Job:
Please output every one of the records below without changing a single character.

Entries on target coordinates:
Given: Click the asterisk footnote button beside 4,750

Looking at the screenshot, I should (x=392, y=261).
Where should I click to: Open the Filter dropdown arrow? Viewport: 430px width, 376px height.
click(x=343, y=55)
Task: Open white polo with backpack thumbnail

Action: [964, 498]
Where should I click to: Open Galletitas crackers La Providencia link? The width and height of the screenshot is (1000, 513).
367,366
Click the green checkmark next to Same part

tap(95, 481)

Correct result:
Given: Click the asterisk footnote button beside 4,750

Looking at the screenshot, I should (x=392, y=261).
Where should I click to: Open the Filter dropdown arrow? Viewport: 430px width, 376px height.
click(x=343, y=55)
Task: Open white polo with backpack thumbnail

Action: [964, 498]
Where should I click to: Open Galletitas crackers La Providencia link? The width and height of the screenshot is (1000, 513).
367,366
Click the green checkmark next to Same part

tap(95, 481)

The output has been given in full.